The product functions exactly as you would think it should when hooked up correctly. You can limit output based directly on sensed load on the leg. You can also limit output independently of any CT sensor, if you want. Say 200 watts regardless of amount detected on leg. You can have no limits, and just output as much as it can, to it's limit.

Or, what I'm doing now, you can cap the output to a preset wattage or amperage maximum, and have it output below or up to that, if it senses less or more than that amount being used on the CT sensor. So you can set it to a maximum of say 200 watts, and if you are only using 50 watts on the leg, it will output 50 watts (ish, it seems to hold a few watts in reserve to avoid exporting). If it detects 250 watts being used, it will output 200 watts.

I can't speak to the longevity of the product, as I've only had it for three months. It does work correctly for now though.
Happy you got it figured out :).
 
sorry I forgot to mention one thing, the fuse and FET were broken, and in addition to that, the board (copper foil) leading to the FET was also burnt out.
I think there are many people who break the FET with this converter, but I wonder what everyone will do when it broke? go to trash box?
I used to repair (professionally) a lot of motor controllers using parallel Power MOSFET's. Yes the foil burns sometimes and the fix is to use resistor lead wires (or just small gauge wire maybe 18-20ga) to make a "bridge" to the usable part of the foil. I will try to post a picture of something.
Well, looks like one of my two GTIL inverters died today.

I smelled the faintest of smells like something was overheating yesterday but suspected that smell was coming from my BMS.

When this more heavily-loaded GTIL tried to start up this morning, the display switched to a fine-text display with two red lines and then it turned off before I could read what the text said.

I first put that GTIL in service 18 months ago and it has produced ~1800-1900 kWh of power over that time.

I may try to follow your efforts to replace a burned FET but the bottom line is that these GTILs are fragile and cannot take the stress of being run anywhere near their maximum (as you stated).

This unit ran an average of 275W of output (35% of the 800W maximum).
One huge key for MOSFET life is cooling. I am looking at getting a pair of the 2000W GTIL's but warranty or not I believe I will first find a way to improve internal cooling, more or higher CFM fans, even if externally connected and on all of the time.

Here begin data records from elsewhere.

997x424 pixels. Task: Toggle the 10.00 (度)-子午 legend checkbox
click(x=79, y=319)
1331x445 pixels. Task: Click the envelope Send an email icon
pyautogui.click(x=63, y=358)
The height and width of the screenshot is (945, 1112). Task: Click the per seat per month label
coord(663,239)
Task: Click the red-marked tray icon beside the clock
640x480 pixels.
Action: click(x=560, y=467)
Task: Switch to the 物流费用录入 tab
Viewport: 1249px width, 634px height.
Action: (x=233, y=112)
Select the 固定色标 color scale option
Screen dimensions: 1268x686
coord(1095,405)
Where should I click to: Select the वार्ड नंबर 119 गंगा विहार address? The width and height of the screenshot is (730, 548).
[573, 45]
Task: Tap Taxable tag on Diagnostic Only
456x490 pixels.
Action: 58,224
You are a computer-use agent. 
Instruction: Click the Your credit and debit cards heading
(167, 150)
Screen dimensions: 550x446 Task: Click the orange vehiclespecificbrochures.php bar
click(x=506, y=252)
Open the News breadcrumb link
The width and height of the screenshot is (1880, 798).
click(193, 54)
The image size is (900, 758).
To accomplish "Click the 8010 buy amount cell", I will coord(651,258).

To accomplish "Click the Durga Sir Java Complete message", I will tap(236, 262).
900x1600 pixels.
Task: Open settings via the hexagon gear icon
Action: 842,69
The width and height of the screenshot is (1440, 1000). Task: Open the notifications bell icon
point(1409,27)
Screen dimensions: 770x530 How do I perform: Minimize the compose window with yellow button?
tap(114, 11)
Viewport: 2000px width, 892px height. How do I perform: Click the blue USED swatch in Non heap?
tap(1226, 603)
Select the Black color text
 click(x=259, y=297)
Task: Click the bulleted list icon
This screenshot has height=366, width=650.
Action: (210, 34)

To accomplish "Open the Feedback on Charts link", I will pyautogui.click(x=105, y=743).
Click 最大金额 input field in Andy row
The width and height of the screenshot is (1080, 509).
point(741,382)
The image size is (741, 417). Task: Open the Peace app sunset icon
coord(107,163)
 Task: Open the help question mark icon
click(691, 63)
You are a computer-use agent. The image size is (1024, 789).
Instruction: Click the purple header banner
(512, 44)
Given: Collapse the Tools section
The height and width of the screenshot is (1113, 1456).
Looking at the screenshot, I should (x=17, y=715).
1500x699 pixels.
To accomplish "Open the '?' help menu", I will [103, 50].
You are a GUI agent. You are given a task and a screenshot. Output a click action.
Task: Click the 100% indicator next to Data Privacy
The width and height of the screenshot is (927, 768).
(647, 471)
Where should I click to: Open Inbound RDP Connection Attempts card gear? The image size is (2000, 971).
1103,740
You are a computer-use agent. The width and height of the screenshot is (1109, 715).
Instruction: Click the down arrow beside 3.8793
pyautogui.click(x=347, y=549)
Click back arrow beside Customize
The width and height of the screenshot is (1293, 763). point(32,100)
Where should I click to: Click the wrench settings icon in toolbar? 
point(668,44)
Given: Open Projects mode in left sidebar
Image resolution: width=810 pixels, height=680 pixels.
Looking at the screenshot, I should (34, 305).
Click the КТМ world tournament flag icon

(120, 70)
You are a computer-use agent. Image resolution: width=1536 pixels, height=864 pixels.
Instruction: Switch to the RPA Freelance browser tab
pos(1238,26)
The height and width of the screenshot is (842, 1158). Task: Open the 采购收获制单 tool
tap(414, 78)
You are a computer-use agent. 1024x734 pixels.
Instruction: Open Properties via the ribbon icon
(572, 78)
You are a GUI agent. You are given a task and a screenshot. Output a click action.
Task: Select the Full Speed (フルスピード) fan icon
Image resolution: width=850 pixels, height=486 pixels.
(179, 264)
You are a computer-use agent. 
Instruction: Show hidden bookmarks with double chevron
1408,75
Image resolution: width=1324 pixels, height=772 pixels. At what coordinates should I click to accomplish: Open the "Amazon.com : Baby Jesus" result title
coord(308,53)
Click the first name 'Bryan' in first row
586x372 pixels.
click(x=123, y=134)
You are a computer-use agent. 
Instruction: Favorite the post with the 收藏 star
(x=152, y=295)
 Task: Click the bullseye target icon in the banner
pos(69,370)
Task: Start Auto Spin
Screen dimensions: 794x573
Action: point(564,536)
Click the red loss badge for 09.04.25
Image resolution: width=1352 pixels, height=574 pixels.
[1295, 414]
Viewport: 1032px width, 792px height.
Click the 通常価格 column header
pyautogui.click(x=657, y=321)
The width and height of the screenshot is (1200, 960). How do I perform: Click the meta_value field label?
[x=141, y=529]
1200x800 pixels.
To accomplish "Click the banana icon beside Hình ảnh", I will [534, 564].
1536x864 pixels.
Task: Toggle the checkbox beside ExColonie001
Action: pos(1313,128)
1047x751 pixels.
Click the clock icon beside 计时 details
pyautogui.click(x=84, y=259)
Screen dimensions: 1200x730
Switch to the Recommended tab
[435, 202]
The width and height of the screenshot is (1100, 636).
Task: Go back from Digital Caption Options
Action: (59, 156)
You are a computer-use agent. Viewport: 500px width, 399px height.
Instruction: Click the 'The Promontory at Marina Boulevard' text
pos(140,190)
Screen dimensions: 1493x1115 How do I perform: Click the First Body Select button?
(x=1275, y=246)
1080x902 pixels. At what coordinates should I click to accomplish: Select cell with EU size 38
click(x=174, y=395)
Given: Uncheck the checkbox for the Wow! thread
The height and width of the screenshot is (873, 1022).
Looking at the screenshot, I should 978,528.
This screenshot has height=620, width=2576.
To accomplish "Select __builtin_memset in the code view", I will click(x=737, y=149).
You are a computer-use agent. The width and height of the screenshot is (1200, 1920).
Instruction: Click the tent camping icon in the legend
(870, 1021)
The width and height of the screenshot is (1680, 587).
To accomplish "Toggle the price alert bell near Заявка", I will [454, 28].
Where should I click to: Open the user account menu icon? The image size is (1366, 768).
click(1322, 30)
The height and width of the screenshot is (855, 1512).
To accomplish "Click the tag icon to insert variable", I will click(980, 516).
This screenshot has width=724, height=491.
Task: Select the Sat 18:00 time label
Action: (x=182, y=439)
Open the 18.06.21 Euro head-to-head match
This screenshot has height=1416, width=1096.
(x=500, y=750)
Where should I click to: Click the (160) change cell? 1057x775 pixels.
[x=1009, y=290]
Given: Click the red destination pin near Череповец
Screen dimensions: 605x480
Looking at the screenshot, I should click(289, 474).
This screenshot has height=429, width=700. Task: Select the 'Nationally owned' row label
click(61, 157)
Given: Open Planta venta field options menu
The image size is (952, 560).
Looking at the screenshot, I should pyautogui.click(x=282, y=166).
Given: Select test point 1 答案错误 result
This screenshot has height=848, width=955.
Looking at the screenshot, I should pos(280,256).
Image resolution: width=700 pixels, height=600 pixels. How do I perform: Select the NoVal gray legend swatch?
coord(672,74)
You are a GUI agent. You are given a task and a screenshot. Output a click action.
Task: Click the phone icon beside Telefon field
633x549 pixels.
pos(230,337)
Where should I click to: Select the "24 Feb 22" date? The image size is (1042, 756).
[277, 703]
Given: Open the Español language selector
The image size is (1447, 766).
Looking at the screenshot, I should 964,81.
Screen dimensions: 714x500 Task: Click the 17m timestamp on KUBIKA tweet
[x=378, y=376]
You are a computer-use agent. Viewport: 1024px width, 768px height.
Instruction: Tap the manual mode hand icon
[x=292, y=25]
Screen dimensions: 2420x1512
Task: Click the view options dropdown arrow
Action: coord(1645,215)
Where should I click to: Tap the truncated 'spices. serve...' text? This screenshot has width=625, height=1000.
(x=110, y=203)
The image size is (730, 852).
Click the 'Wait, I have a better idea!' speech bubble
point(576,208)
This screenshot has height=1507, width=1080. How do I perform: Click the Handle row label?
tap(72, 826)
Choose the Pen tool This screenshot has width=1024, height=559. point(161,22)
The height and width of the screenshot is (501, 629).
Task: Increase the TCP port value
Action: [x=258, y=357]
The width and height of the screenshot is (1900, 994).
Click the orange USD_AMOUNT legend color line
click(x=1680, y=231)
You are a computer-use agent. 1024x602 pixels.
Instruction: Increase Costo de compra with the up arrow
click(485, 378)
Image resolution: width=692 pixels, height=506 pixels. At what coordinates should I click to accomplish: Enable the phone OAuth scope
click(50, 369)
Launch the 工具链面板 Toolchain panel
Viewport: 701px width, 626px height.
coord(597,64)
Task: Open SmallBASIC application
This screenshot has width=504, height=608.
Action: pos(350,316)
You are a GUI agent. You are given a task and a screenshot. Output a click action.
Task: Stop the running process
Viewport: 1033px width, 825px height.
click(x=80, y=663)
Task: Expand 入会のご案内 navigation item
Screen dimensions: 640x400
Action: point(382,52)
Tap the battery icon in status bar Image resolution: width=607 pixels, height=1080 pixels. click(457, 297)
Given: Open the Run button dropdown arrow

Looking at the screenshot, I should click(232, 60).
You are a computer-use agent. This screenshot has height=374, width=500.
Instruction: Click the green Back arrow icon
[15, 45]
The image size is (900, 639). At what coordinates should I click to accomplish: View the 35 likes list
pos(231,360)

Maybe not applicable for everybody but more cooling will definitely help. Thermal paste is another concern where it connects to the heat sink (hopefully there is a heat sink), you can make sure there is some (unless there are plastic insulators, which case you may not want paste making connection to the heat sink, Im shooting in the dark not actually seeing one of these). BUT if its direct connect to a heat sink you can use some of the computer CPU high thermal transfer pastes that have silver to conduct more/better in lieu of factory pastes as well.

And in another world of possibilities, I used to modify some speed controllers and change ALL mosfets from factory 25 amp/MOSFET to a Siemens MOSFET rated at 60 amps per MOSFET. I don't know what FET's these use, I don't (yet) know if there's an upgrade reasonably available, just some of what I used to do to prevent failures in DC high amp power controls.

Glad to be alive and kicking!
Chuck

I will post those pics of "advance board repair" shortly when I figure out how.
 
IMG_0049MOD.jpg
This repair was on am AC control board maybe 10 years ago, but the principle holds for most any board. I very friendly easy to use item for smaller sections is the lead from a resistor, 1/4 watt usually but can be a 5, 10, 20 watt type if you need more surface area. One detail to note is that you have to scrape the green lacquer board coating off until you see copper or solder will not bond to it. If your not too versed in soldering this is probably not for you either... Just some hopefully helpful stuff since thats what this place is about!